研究課題/領域番号 |
17KK0153
|
研究機関 | 名古屋大学 |
研究代表者 |
伊藤 智和 名古屋大学, 生命農学研究科, 講師 (90584970)
|
研究期間 (年度) |
2018 – 2020
|
キーワード | ビタミンB6 / ピリドキサールリン酸 / ピリドキシンリン酸 / アミノ酸 |
研究実績の概要 |
YggS/PROSCタンパク質は、ほぼ全ての生物に高度に保存されるピリドキサールリン酸(PLP)結合タンパク質である。その欠損・変異は様々な生物でアミノ酸やビタミンB6代謝を中心とした代謝系に多岐にわたる影響を及ぼすことが明らかとなりつつあり、ヒトにおける当該タンパク質(PROSC)の変異は、ビタミンB6依存性てんかんを引き起こすことが明らかとなっている。 当該タンパク質ファミリーの分子機能や、この欠損・変異が引き起こす多岐にわたるフェノタイプの分子メカニズムを、大腸菌を用いて詳細に検証した。具体的には、大腸菌YggS欠損株が示す、ピリドキシン(PN) 感受性、ピリドキシンリン酸(PNP)高蓄積、ホモセリン感受性、セリンヒドロキシメチルトランスフェラーゼ(GlyA)とYggS二重欠損株の合成致死性に着目し、解析を行った。 PN存在下で培養したyggS欠損株が高濃度のValを菌体内に蓄積することを見出し、PN感受性がVal毒性に起因することを見出した。
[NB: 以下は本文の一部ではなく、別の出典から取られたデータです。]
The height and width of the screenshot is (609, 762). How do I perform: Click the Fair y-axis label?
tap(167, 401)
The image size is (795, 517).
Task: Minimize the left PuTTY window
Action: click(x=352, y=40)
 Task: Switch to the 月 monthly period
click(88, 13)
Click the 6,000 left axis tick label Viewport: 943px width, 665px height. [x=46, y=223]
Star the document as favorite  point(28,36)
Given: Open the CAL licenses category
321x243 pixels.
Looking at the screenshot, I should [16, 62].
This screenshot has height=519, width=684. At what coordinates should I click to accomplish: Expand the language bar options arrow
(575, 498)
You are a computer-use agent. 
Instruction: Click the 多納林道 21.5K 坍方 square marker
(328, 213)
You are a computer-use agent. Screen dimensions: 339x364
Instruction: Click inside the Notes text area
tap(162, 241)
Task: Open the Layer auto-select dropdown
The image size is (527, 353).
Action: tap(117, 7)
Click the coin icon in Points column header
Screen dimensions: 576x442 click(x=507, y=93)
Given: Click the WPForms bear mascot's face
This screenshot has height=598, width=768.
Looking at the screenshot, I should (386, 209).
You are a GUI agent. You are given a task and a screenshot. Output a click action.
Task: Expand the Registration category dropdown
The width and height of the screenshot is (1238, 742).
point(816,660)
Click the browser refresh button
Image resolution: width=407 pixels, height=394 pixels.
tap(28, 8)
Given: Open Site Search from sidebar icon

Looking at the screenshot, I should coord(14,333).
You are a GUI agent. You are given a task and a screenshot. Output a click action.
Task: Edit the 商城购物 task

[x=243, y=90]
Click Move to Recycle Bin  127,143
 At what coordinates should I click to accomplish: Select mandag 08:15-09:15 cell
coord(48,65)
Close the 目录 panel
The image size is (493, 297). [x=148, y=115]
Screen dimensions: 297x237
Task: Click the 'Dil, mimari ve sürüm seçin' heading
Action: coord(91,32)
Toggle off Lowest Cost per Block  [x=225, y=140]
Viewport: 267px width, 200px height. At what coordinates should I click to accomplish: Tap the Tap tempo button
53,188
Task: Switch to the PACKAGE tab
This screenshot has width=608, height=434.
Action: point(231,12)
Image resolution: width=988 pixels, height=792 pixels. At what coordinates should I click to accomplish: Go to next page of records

また、PN添加がyggS欠損株における菌体内PNPレベルのさらなる上昇を誘導することを明らかとした。PNPレベルと菌体内Valレベルの相関を見出し、菌体内に異常蓄積したPNPがValの高蓄積を誘導することを明らかとした。ホモセリンもまた、yggS欠損株に対しPNPレベルの上昇をもたらすこと、これがThr合成系フラックスの撹乱を介し、Ile/Val代謝を撹乱することを明らかとした (Ito et al. 2019, AEM.00430-19)。 GlyA yggS二重欠損株の詳細を解析し、同株のC1代謝が顕著に影響を受けることを明らかとした。yggS欠損株に高濃度蓄積したPNPがグリシン開裂系(GCV)を阻害することを突き止めた。
|
現在までの達成度 (区分) |
現在までの達成度 (区分)
2: おおむね順調に進展している
理由
大腸菌yggS欠損株は、ピリドキシンリン酸(PNP)を高蓄積する。また、特定条件下でピリドキシン(PN)やホモセリンに感受性を示すことがわかっている。また、セリンヒドロキシメチルトランスフェラーゼ(GlyA)とYggS二重欠損株が合成致死性を示すことが報告されていた。 PN存在下で培養したyggS欠損株が高濃度のValを菌体内に蓄積することを見出し、PN感受性がVal毒性に起因することを見出した。また、PN添加がyggS欠損株における菌体内PNPレベルのさらなる上昇を誘導することを明らかとした。PNPレベルと菌体内Valレベルの相関を見出し、菌体内に異常蓄積したPNPがValの高蓄積を誘導することを明らかとした。さらに、ホモセリンの添加もまた、yggS欠損株に対し、PNPレベルの上昇をもたらすこと、これがThr合成系フラックスの撹乱を介し、Ile/Val代謝を撹乱することを明らかとした (Ito et al. 2019, AEM.00430-19)。 GlyA yggS二重欠損株の詳細を解析し、同株のC1代謝が顕著に影響を受けていることを明らかとした。この要因を詳細に検証したところ、yggS欠損株において高濃度蓄積したPNPがグリシン開裂系(GCV)を阻害していることを突き止めた。以上の結果は、yggS欠損株で認められるフェノタイプの多くが、菌体内に蓄積するPNPに起因する可能性を示唆し、新たな知見を得た。
|
今後の研究の推進方策 |
yggS 欠損株にPNPが蓄積する要因を詳細に検証する目的で、ビタミンB6代謝系(合成系およびサルベージ経路)の網羅的変異株の作成が進行中である。本タンパク質ファミリーが、どのようにビタミンB6代謝・恒常性に関与するのか、そのメカニズムを明らかとすることで、本タンパク質ファミリーの分子機能同定に資する情報を所得することを目指す。また、PNPの異常蓄積が、様々な生物で認められる本タンパク質ファミリーの変異によって引き起こされるフェノタイプを説明できる可能性がある。例えば、ヒトのPROSC変異を有する患者ではGCVや芳香族アミノ酸脱炭酸酵素の機能不全が示唆されるが、これがPNPによるこれら酵素の阻害に起因する可能性もある。PNPの恒常性維持に本ファミリータンパク質がどのように関与するのか 検証を行う予定である。